Search code examples
pythonsvmsparse-matrixscikit-learn

How to speed up sklearn SVR?


I am implementing SVR using sklearn svr package in python. My sparse matrix is of size 146860 x 10202. I have divided it into various sub-matrices of size 2500 x 10202. For each sub matrix, SVR fitting is taking about 10 mins. What could be the ways to speed up the process? Please suggest any different approach or different python package for the same.
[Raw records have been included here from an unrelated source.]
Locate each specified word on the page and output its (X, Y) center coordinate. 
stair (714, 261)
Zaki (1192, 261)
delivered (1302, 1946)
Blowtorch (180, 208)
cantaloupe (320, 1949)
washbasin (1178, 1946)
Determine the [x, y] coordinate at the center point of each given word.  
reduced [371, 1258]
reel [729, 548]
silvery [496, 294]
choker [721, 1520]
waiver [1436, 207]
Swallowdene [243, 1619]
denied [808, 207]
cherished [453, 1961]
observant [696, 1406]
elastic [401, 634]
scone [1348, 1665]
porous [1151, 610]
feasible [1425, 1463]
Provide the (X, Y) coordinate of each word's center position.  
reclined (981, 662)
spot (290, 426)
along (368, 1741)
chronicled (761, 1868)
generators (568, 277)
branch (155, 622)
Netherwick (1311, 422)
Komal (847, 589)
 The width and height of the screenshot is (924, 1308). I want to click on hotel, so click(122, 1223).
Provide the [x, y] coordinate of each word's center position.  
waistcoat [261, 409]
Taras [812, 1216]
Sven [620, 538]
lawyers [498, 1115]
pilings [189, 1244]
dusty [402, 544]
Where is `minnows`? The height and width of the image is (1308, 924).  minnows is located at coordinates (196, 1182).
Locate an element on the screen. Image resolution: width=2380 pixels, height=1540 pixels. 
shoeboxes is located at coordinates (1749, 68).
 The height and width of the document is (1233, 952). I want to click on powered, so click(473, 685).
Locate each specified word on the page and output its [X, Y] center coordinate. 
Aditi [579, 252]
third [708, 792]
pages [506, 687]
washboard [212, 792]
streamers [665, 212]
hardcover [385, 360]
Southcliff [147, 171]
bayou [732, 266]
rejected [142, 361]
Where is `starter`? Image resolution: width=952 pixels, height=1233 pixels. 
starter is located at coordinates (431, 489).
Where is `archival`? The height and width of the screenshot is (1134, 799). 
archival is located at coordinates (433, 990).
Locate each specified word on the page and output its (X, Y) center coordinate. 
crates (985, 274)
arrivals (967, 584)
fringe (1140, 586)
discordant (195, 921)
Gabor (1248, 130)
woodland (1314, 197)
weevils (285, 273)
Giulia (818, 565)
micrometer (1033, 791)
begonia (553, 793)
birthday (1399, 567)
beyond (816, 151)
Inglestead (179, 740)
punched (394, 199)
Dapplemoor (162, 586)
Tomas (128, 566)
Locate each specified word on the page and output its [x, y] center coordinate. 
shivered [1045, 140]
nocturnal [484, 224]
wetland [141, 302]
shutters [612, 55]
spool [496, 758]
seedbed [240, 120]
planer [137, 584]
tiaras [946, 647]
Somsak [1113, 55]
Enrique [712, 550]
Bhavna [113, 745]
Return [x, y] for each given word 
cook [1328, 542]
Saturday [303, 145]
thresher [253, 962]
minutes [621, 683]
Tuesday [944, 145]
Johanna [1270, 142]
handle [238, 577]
Thanks!


Solution

  • You can average the SVR sub-models predictions.

    Alternatively you can try to fit a linear regression model on the output of kernel expansion computed with the Nystroem method.

    Or you can try other non-linear regression models such as ensemble of randomized trees or gradient boosted regression trees.

    Edit: I forgot to say: the kernel SVR model itself is not scalable as its complexity is more than quadratic hence there is no way to "speed it up".

    Edit 2: Actually, often scaling the input variables to [0, 1] or [-1, 1] or to unit variance using StandardScaler can speed up the convergence by quite a bit.

    Also it is very unlikely that the default parameters will yield good results: you have to grid search the optimal value for gamma and maybe also epsilon on a sub samples of increasing sizes (to check the stability of the optimal parameters) before fitting to large models.